You send your video files off to a closed captioning service, and 24 to 48 hours later you have a caption file ready for use with your online video. You generally don’t even think about what happened during that time frame; you may not even look at the captions when they’re finished. You’re tempted to think that all that matters is that you now have a captioned video, and you can therefore check off that theoretical ADA compliance box. But what happens during that captioning turnaround time greatly affects the quality of your captions. The methods used by closed captioning services are important to understand, because your choice can mean the difference between poor quality, unintelligible captions, and high-quality captions that meet the needs of your deaf and hard of hearing viewers.
Below we discuss a few different methods used to create closed captioning. But first take a look at this infographic that shows captioning error rates and the likelihood of understanding the captions, depending on the captioning method used.
As shown above, the relationship between closed captioning accuracy and intelligibility is much stronger than you might think; even a small percentage of errors leads to a drastic reduction in intelligibility.

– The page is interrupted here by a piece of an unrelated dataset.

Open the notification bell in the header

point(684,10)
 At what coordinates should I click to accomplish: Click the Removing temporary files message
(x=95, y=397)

Professional Human Transcription
Professional transcribers consistently provide the most accurate captions out of all closed captioning methods, with error rates below 1%. Even with heavy accents and overlapping speech, these transcribers are experts in distinguishing and interpreting the most difficult audio. Not only are they trained in efficiency and accuracy, they also often have expertise in the subjects covered in your video. Professional transcribers with knowledge of specific jargon and specialized terms from your industry can reach near-perfect accuracy even with challenging content, where an untrained transcriber is likely to misunderstand many terms.

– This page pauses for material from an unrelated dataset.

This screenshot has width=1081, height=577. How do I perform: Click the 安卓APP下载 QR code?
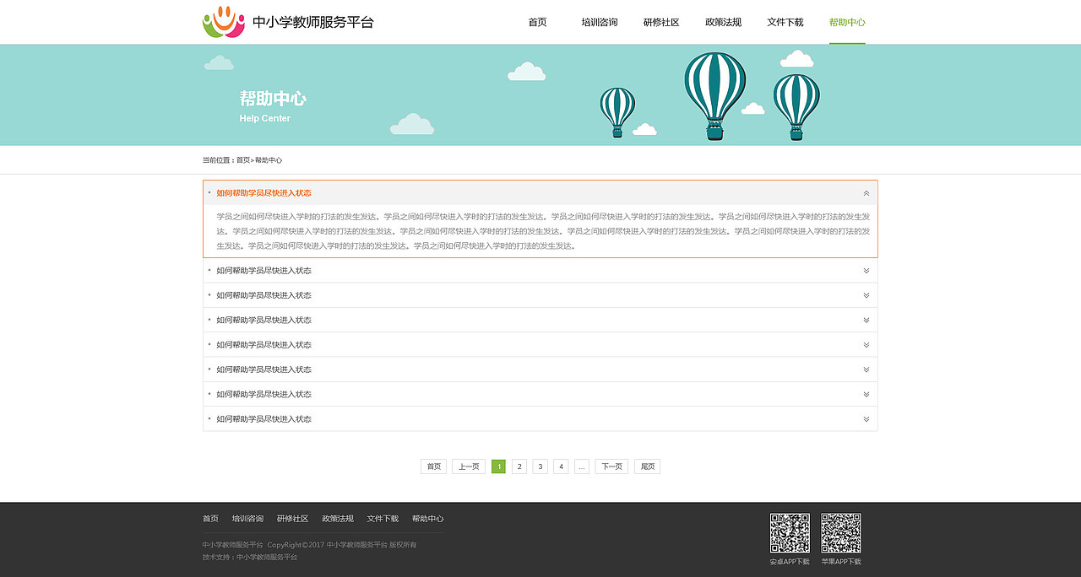tap(790, 533)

Human transcription initially takes longer than using a speech recognition tool, but due to its very high error rates a human will need to edit the captions created via speech recognition. This can end up taking as much time, if not more, than using a human from the beginning. Next we’ll discuss how speech recognition works.
Speech recognition has advanced tremendously in the past few years. Some people use it every day to write text messages or to ask their smartphones a question. The problem is, it is still a computer that’s translating the speech to text, and there is no perfect algorithm to understand all speech. Error rates with speech recognition captioning vary from 5% to 40% depending on variables such as the number of speakers, speaker accent, and whether or not the speech recognition engine is trained to the speaker. If there is a word, name or slang term in the video that is not in the computer’s dictionary, it will be replaced with a random word that sounds similar. Even if the word is in the dictionary, there are so many factors that could mislead the computer. There could be heavy accents, overlapping voices and background noise all contributing to captioning errors. If the video has multiple speakers, speech recognition may not be able to differentiate them, meaning the captions will not specify who is speaking which text.

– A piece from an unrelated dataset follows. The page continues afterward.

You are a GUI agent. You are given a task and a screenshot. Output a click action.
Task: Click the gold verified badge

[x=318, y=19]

Quality speech recognition technology also heavily relies on learning how someone speaks and what words they are most likely to use in various contexts. For example, when you first buy a new phone, using the speech recognition may be totally inefficient, but over time as you correct it, the phone learns how you pronounce certain words and names, and it will even add new words to its dictionary resulting in lower error rates. If your video is captioned by a computer that has not yet learned the subject matter or speech patterns of your voice, it will be much less accurate and will require a large amount of editing. Companies use speech recognition to try to lower the price of their closed captioning services, but it comes at the cost of quality. Which leads us to the next method, using cheap labor of untrained transcribers, crowdsourcing and offshore labor.
Untrained Transcribers – Crowdsourcing & Offshore Labor
Crowdsourced captions are created by taking your video, breaking it into small segments, and sending segments to many different transcribers so that they can complete the captioning for each segment in parallel. Having multiple transcribers means the work will go much faster and can be done more cheaply, but the quality of the captions is at risk with this method. First of all, companies that use crowdsourcing often hire untrained anonymous transcribers who could be anywhere, from someone living abroad where wages are lower, to a stay-at-home parent looking for a little extra cash. Second, even if the crowdsource workers who happen to work on your job are relatively skilled transcribers, they will undoubtedly have different techniques and may spell names or terms differently, leading to inconsistency. This method is fast and cheap, but it comes at the cost of quality and consistency.
Companies that offer closed captioning services have been trying to cut costs using cheap labor or computer-based speech recognition to create captions. The problem is, if you want quality captions, these methods end up being inefficient and costly because of the time and effort needed to edit them to meet your standards. Low quality captions will always be cheaper, but the ability to comprehend captions drops significantly if the error rate is higher than just a few percentage points. If the quality is too low captioning expenditures are wasted, because the people who rely on captions will not be able to follow or fully understand your videos if the accuracy isn’t near perfect. This is especially critical if you are required by law to provide high quality captions.
When you submit your next video for captioning, make sure you know and understand the process that the company uses. The quality of your closed captioning depends on it.